### Problem to work on
Exactly reproduce the lines from the line containing "Select Kennzeichnungsstandards in the tree" to the end of the data below, inclusive, and nothing else.

### Data under study
________________________

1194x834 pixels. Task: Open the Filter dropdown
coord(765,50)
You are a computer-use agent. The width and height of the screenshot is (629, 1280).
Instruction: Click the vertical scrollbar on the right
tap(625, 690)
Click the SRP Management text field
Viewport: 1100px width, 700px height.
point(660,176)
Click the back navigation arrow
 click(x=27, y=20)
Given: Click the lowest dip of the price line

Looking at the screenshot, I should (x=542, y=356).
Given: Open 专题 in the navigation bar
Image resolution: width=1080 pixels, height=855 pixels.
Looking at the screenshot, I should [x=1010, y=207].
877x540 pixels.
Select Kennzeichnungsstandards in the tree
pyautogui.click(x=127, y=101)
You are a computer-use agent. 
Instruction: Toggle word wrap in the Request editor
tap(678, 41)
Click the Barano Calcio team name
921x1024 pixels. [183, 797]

________________________

### Result
Select Kennzeichnungsstandards in the tree
pyautogui.click(x=127, y=101)
You are a computer-use agent. 
Instruction: Toggle word wrap in the Request editor
tap(678, 41)
Click the Barano Calcio team name
921x1024 pixels. [183, 797]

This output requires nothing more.